Gemalto Has No Clue Whether It Was Hacked by the NSA

Gemalto has “reasonable grounds” to think that the NSA and GCHQ hacked it, but does the company actually have any clue?

Last week, new documents leaked by Edward Snowden revealed one of the NSA and GCHQ's most daring operations: the heist of thousands of encryption keys from cellphone SIM card maker Gemalto, which potentially gave the spy agencies the ability to eavesdrop on the phone calls of millions of people all over the world.

Now, Gemalto says it's done a "thorough" investigation and has "reasonable grounds" to believe it was, indeed, hacked by the American and British spies—but the company goes out of the way to downplay the breach.

"The attacks against Gemalto only breached its office networks and could not have resulted in a massive theft of SIM encryption keys," the company said in a press release published on Wednesday. This would mean that the attackers couldn't have gained the ability to eavesdrop on cellphone calls.

But cybersecurity experts are very skeptical of Gemalto's conclusions.

In the press release, Gemalto refers to two "sophisticated" hacking attempts it detected in 2010 and 2011, which at the time it didn't think were coming from NSA or GHCQ. But now, given the Snowden documents, the company believes those attacks actually came from the spy agencies.

The two "sophisticated" attacks are described pretty vaguely. The statement refers to one attempt to "spy on the office network" of one of Gemalto's French sites, and another involving emails that tried to trick receivers into installing malware.

But for Ronald Prins, the founder of Dutch security firm Fox-IT, Gemalto has "no clue if the traces they've seen were from the NSA," since the spy agency is "very good" at removing evidence of its attacks, and using phishing emails with malware is not the way the NSA hacks its targets.

Prins would know, since he was part of the investigation into the GCHQ hack on the Belgian telecom provider Belgacom.

"That's not the way we've seen the NSA work, which is very much more sophisticated," Prins told Motherboard.

Gemalto seems to conclude that since it only detected hacking attempts into its networks' outer layer, there were no breaches into their more sensitive internal network—but experts aren't sold.

"It's possible that they only breached office network," Matthew Green, a cryptography professor at a Johns Hopkins University, told Motherboard. "But what we know is that these organizations are pretty good at quietly hacking things."

In other words, Gemalto might never really find out how badly it got hacked.

Moreover, some are surprised at the quickness of Gemalto's investigation, given that these type of probes usually take weeks or months. The investigation on the Belgacom attack, for example, took months, and its results aren't even out yet. Same with the Sony hack—it took weeks to hear from the authorities, and Mandiant, the firm hired to investigate it, has yet to release any public information on it.

"I cannot imagine that they've actually done a thorough forensic [investigation] into their current network," Prins said, adding that it seems the company just analyzed the results of previous investigations.
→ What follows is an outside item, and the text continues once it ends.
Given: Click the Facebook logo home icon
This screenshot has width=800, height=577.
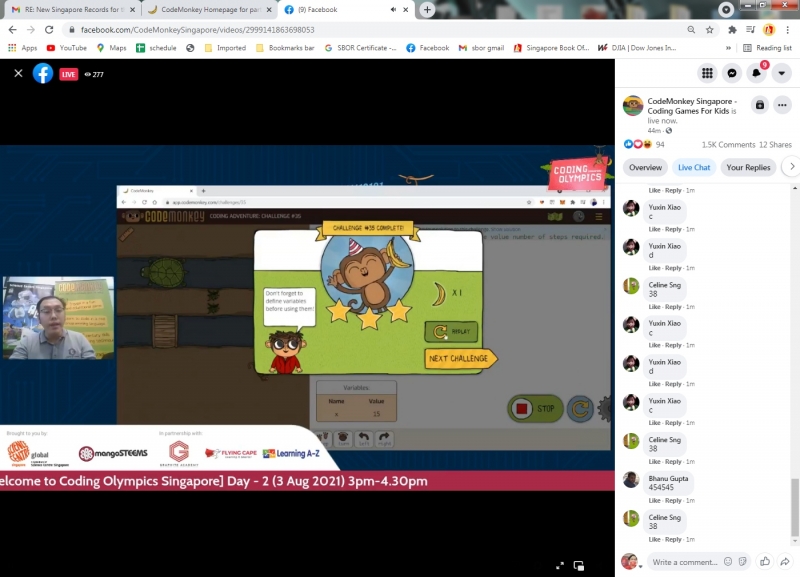Looking at the screenshot, I should click(x=43, y=74).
Green, the cryptographer, also said he was "very dubious" of Gemalto's claim that even in the case of an "eventual key theft" only old-generation 2G networks would be vulnerable, and not more recent 3G or 4G networks—which would mean only a small fraction of users were affected.

"Technically I have no idea what they're talking about," he said, adding that the whole point of the SIM heist was to get access to the keys that would allow NSA and GCHQ to bypass the encryption on 3G and 4G phone calls, allowing the agencies to spy on phone calls that were supposed to be secure. "If they're confident that those keys could not have been stolen, then they should explain why," Green added. "Probably this is just 'we don't have any evidence that those keys were stolen.'"
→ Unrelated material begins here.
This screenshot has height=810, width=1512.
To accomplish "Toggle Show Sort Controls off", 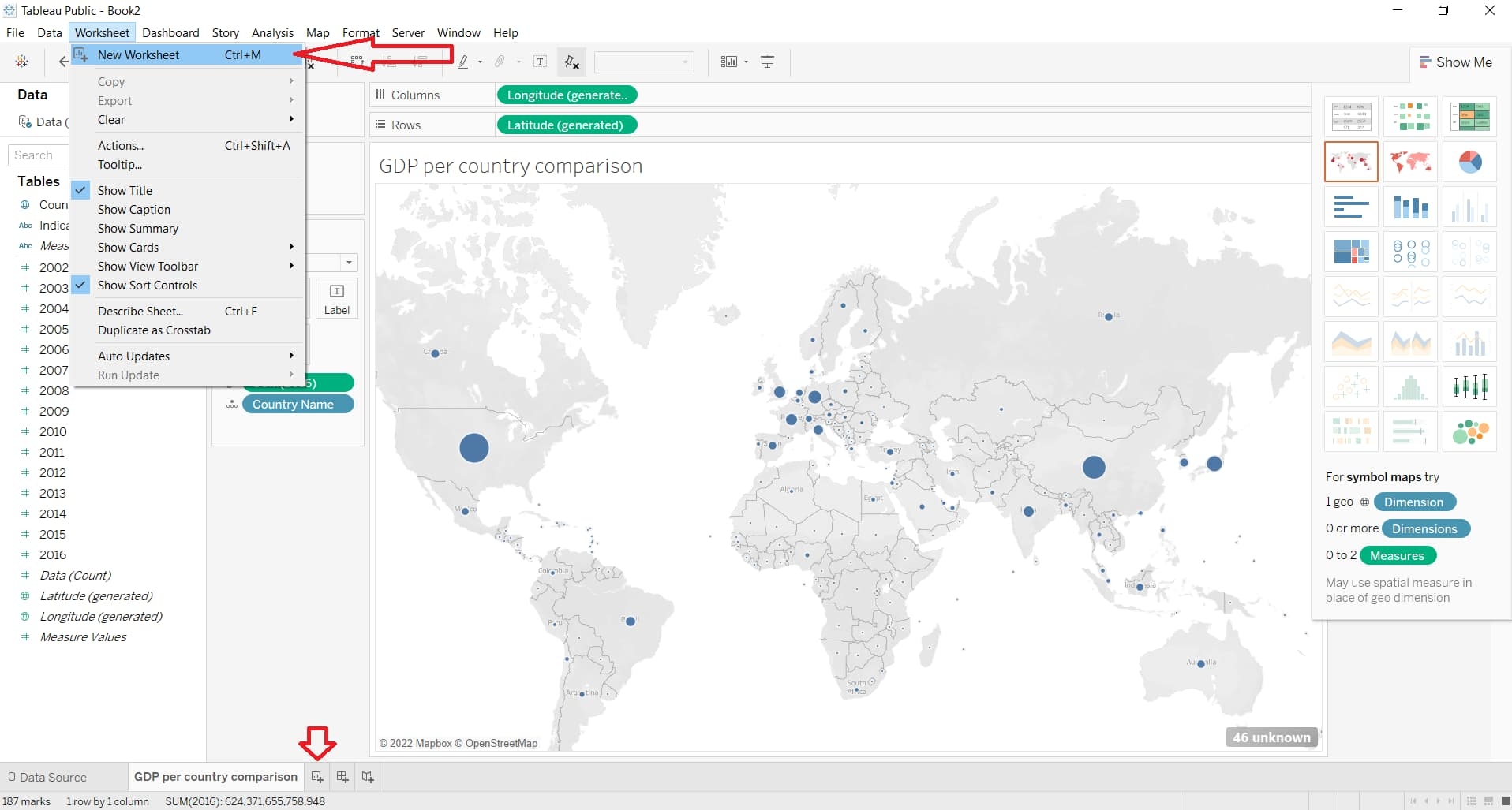I will [x=147, y=286].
Asked about this, a Gemalto spokesperson said that thanks to the "introduction of proprietary algorithms" and the "additional encryption" on 3G and 4G SIM cards, the NSA and GCHQ—even if they stole the encryption keys— "would not be able to connect to the networks and consequently would be unable to spy on communications."

Gemalto is also vague about how it's trying to avoid similar attacks in the future. So if you're worried that your cellphone communications could be eavesdropped, "encryption is key," Prins said. Not the encryption provided by the SIM card, Prins added, but rather an "extra layer" of protection provided by end-to-end encryption apps such as RedPhone, or Signal.

It's unclear if Gemalto's veiled admission that it was hacked by the NSA and GCHQ will lead to legal actions or any sort of repercussions to the American and British governments. The Belgacom hack, which was a similar attack on a company based in a Western country, has so far resulted in nothing more than outrage within the security community.

In other words, we still know very little about Gemalto's hack -- and chances are we won't know much more anytime soon.

"We do not plan to communicate further on this matter," Gemalto wrote at the end of its wordy press release, "unless a significant development occurs."

UPDATE 02/25/2015, 12:05: This story has been updated to include Gemalto's response to Motherboard questions on its press release. Gemalto also declined to say what its new "highly secure exchange processes" to transmit data with its customers actually consists of, saying that it's "confidential information." And the company also declined to say how many of its customers had implemented these methods in 2010.